• _ABOUT THIS TASK_
Work through the listing below, copying each line that carries the word "legend".

• _INFORMATION GIVEN_

Content starts

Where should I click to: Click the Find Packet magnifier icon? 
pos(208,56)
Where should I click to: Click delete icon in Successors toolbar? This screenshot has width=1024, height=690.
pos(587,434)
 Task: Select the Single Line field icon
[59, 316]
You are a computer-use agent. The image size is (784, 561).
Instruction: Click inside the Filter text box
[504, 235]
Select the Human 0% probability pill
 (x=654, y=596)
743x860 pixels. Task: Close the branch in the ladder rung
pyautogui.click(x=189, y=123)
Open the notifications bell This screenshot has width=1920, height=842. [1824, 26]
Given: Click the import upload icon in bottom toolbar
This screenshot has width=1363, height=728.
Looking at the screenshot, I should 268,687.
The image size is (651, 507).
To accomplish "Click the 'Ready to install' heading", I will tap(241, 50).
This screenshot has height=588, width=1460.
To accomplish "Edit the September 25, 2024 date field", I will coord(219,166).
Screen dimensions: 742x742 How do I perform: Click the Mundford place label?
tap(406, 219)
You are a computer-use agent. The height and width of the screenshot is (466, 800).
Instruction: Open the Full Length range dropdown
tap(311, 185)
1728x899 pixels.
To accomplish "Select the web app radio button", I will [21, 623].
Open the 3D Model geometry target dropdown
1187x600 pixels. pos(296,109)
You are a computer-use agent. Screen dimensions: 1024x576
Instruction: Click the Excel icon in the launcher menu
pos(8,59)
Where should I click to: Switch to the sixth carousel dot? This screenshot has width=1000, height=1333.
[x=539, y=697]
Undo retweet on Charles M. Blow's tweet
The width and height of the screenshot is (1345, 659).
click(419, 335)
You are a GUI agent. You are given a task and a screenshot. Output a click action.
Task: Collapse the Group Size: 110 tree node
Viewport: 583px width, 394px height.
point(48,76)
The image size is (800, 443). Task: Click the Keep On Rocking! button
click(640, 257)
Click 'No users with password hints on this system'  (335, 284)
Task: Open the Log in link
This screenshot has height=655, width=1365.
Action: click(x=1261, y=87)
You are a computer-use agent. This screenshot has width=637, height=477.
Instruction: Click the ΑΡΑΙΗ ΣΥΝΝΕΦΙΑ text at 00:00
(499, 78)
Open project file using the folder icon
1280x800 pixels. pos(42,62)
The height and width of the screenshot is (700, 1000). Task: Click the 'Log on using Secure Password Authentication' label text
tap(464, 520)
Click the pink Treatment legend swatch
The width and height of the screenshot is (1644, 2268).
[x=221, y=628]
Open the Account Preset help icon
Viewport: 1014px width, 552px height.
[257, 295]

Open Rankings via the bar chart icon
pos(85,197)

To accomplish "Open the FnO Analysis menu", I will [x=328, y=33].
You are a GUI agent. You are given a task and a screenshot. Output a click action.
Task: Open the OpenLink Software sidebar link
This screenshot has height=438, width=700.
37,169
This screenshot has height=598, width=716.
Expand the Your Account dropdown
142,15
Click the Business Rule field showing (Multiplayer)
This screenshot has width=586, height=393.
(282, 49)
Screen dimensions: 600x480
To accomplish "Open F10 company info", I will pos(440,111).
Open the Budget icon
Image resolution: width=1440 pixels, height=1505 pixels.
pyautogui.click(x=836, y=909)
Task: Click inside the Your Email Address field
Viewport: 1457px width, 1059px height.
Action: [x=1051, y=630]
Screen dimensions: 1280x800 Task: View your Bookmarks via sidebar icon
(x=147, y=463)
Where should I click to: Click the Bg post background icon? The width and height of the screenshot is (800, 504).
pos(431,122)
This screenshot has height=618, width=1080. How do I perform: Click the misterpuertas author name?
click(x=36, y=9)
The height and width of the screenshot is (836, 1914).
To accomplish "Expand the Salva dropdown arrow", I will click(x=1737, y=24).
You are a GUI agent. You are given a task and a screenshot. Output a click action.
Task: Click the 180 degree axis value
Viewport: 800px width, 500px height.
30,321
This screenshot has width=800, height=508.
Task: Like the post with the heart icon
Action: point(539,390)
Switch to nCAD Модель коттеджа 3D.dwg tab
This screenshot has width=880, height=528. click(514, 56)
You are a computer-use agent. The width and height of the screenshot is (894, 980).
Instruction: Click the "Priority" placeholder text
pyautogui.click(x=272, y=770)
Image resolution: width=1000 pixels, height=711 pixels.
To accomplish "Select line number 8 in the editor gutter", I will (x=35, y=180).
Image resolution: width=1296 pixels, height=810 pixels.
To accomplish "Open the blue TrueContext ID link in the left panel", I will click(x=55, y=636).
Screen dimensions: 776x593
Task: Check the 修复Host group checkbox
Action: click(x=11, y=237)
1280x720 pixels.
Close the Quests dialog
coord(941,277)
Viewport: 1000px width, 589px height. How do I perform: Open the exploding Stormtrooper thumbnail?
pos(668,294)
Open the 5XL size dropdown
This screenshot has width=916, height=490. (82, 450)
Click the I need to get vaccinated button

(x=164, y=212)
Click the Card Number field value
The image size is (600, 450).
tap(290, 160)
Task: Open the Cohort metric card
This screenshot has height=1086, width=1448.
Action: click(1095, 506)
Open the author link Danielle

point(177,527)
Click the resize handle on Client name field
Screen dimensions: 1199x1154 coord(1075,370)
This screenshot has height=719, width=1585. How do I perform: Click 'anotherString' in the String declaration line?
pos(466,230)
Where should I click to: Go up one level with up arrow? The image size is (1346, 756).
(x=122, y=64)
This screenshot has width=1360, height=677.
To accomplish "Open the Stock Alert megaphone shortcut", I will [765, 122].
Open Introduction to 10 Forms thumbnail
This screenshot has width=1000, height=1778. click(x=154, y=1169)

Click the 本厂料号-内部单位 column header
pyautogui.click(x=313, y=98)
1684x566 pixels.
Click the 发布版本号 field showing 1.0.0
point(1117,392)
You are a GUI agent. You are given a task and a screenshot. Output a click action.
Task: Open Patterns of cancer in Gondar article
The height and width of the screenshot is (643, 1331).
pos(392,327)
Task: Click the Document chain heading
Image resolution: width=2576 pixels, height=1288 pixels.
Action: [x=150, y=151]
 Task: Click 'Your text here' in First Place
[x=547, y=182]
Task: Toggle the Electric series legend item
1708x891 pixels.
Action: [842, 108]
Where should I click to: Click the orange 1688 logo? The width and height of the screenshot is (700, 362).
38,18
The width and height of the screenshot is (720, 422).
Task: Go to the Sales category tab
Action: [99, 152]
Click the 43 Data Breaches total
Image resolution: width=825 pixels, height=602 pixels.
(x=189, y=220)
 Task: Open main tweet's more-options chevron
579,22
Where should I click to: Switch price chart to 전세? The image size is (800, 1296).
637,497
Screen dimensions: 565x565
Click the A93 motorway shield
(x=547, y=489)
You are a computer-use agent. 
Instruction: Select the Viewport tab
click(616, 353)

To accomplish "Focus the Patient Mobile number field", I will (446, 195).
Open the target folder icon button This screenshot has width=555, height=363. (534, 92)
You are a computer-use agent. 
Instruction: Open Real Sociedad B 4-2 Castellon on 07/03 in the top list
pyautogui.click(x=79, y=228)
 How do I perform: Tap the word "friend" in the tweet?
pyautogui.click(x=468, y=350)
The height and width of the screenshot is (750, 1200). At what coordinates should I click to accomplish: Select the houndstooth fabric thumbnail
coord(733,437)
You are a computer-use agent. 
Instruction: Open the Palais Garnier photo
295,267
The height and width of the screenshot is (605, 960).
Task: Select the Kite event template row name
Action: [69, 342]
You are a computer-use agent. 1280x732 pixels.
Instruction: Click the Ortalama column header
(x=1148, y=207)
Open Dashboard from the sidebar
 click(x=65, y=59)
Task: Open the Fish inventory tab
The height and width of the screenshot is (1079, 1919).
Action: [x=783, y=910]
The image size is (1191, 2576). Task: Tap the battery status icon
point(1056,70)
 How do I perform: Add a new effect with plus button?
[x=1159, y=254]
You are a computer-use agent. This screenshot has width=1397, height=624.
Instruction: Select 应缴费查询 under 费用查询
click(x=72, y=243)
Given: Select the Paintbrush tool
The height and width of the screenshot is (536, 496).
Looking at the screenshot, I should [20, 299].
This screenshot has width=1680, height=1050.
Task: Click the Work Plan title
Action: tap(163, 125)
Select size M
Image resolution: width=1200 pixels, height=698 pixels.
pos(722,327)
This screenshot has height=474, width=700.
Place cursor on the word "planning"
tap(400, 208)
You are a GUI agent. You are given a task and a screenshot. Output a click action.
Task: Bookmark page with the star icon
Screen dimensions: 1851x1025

Content ends

• _WRITTEN REPLY_
Click the pink Treatment legend swatch
Task: Toggle the Electric series legend item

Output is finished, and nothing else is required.